Researchers are exploring a new therapy using stem cells to treat spinal cord injuries within the first 14 to 30 days of injury.
What Is the Process for Using Stem Cells to Treat Spinal Cord Injuries?
The therapy uses a population of cells derived from human embryonic stem cells containing progenitor cells that support nerve cells and can possibly improve the functioning of nerves.
“There are currently no therapies which successfully reverse the damage seen in the more than 12,000 individuals who suffer a spinal cord injury each year in the United States alone,” said Dr. Richard G. Fessler, professor of neurological surgery at Rush University Medical Center, which is only the second center in the U.S. currently studying this new treatment. Approximately 1.3 million Americans are living with a spinal cord injury.
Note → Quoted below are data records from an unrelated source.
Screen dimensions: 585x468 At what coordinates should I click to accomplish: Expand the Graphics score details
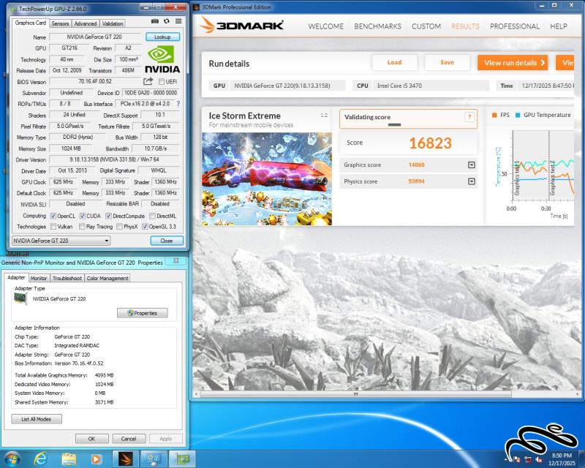tap(471, 165)
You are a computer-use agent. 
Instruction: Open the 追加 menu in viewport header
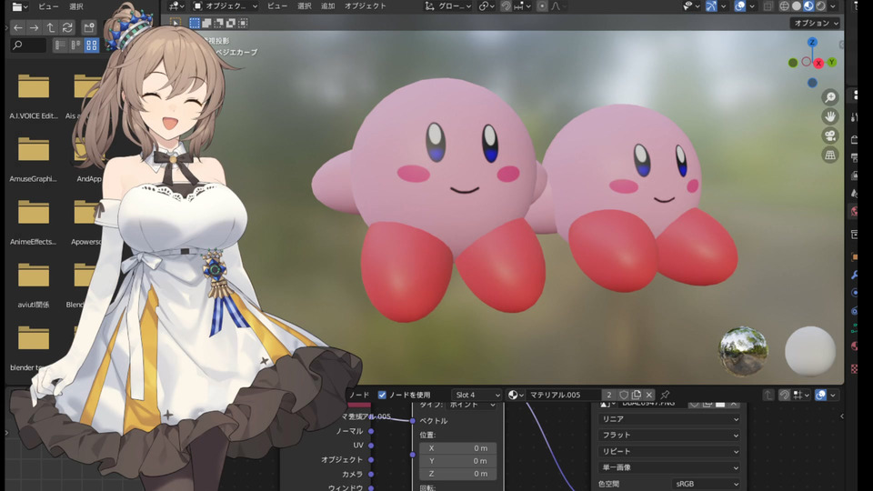click(328, 6)
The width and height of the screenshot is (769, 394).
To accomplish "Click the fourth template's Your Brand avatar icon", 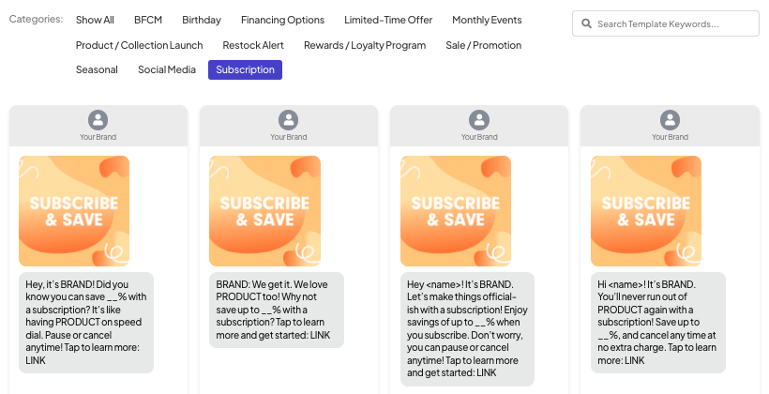I will click(670, 120).
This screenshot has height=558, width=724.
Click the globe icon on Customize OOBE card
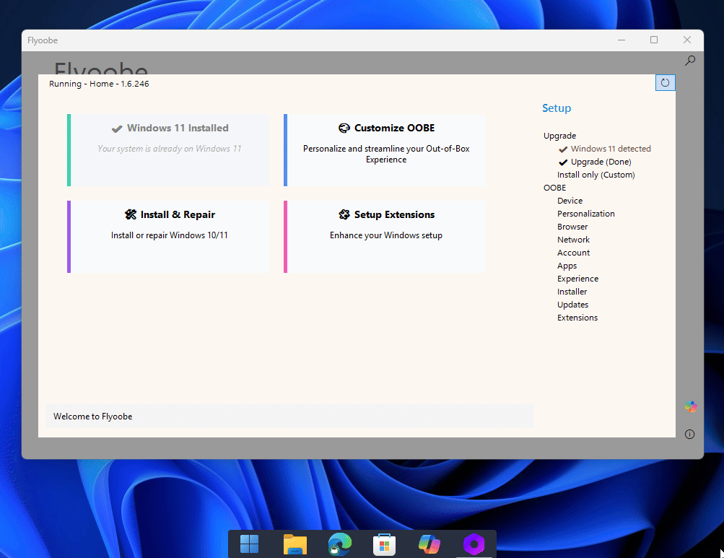point(343,127)
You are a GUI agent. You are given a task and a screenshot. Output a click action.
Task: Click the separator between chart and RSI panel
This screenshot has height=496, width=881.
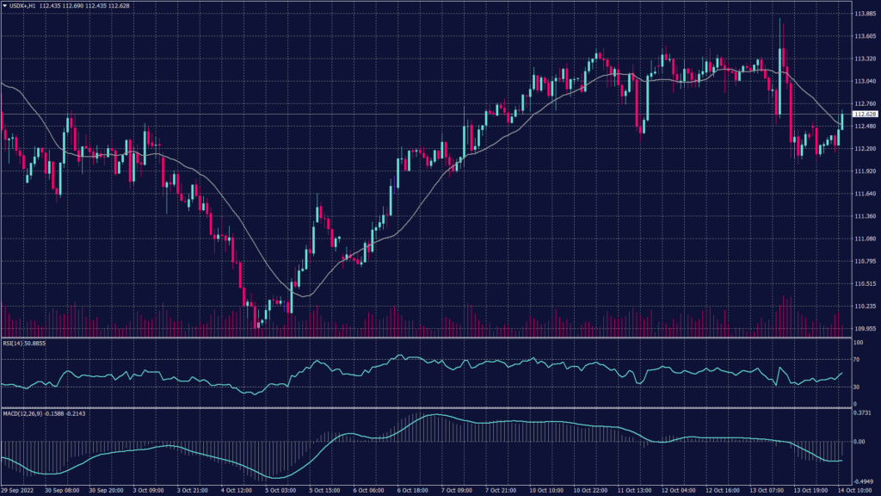[430, 338]
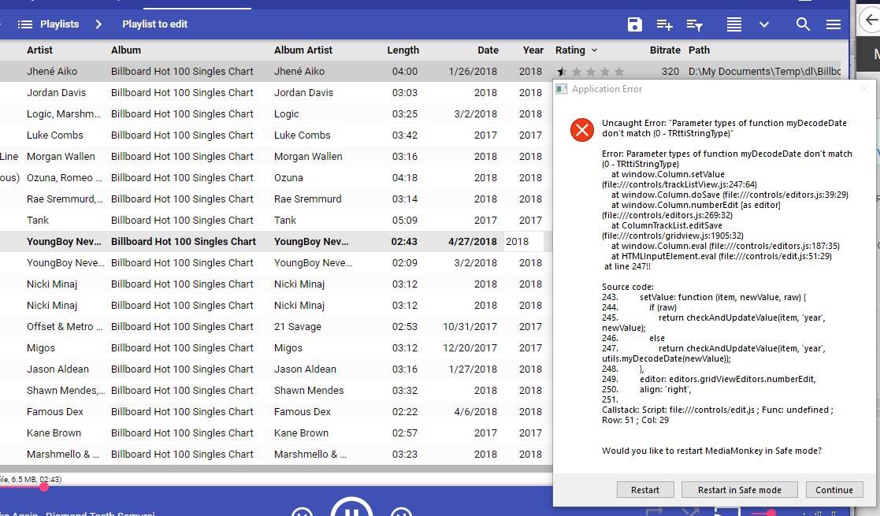Open the playlist filter icon
The width and height of the screenshot is (880, 516).
pos(694,24)
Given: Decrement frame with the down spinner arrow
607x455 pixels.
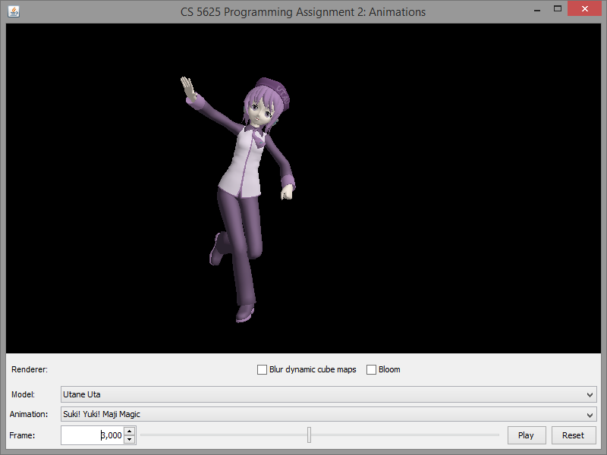Looking at the screenshot, I should coord(129,440).
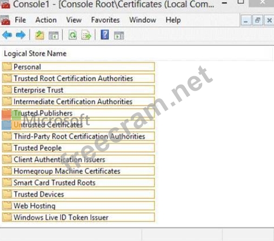Select the Web Hosting store

coord(78,206)
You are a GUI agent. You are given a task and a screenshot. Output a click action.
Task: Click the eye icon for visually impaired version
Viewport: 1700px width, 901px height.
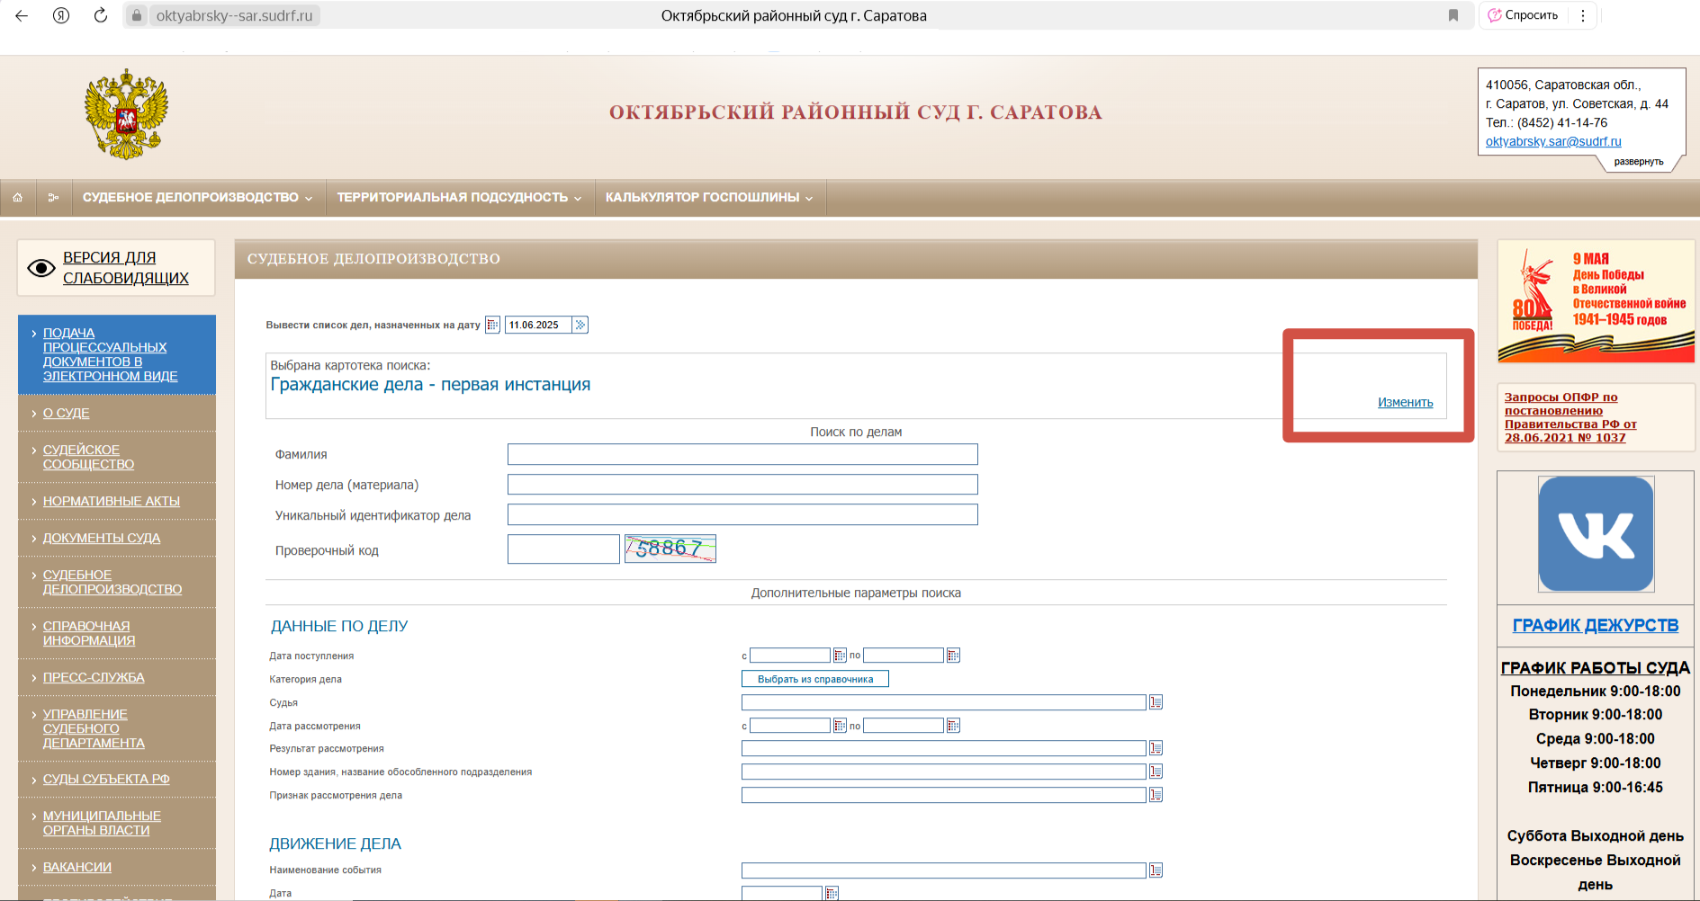tap(41, 268)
“These injuries can be devastating, causing both emotional and physical distress, but there is now hope. This is a new era where we are now able to test whether a dose of stem cells delivered directly to the injured site can have an impact on motor or sensory function,” Fessler said. “If we could generate even modest improvements in motor or sensory function, it would result in significant improvements in quality of life.”
The clinical trial is designed to assess safety and activity of escalating doses of the special cells (AST-OPC1) for individuals with a complete cervical spinal cord injury. Thus far, one individual has been enrolled in the study at Rush. Fessler said the procedure to inject AST-OPC1 went well and there were no complications.
The trial involves testing three increasing doses of AST-OPC1 in patients with a cervical spinal cord injury where they have lost all sensation below their injury site with severe paralysis of the upper and lower limbs. AST-OPC1 is administered 14 to 30 days after the injury. Patients will be followed by neurological exams to assess the safety and activity of the product.
“In the future, this treatment may be used for peripheral nerve injury or other conditions which affect the spinal cord, such as MS or ALS,” Fessler said.
For this therapy to work, the spinal cord has to be in continuity and not severed, according to Fessler. The study seeks male and female patients ages 18 to 65 who recently experienced a complete cervical spinal cord injury at the neck that resulted in paralysis of the arms, legs and torso. Patients must be able to start screening within 25 days of their injury, and participate in a surgical procedure to inject AST-OPC1 14 to 30 days after the injury. Participants also must be able to commit to a long-term follow-up study.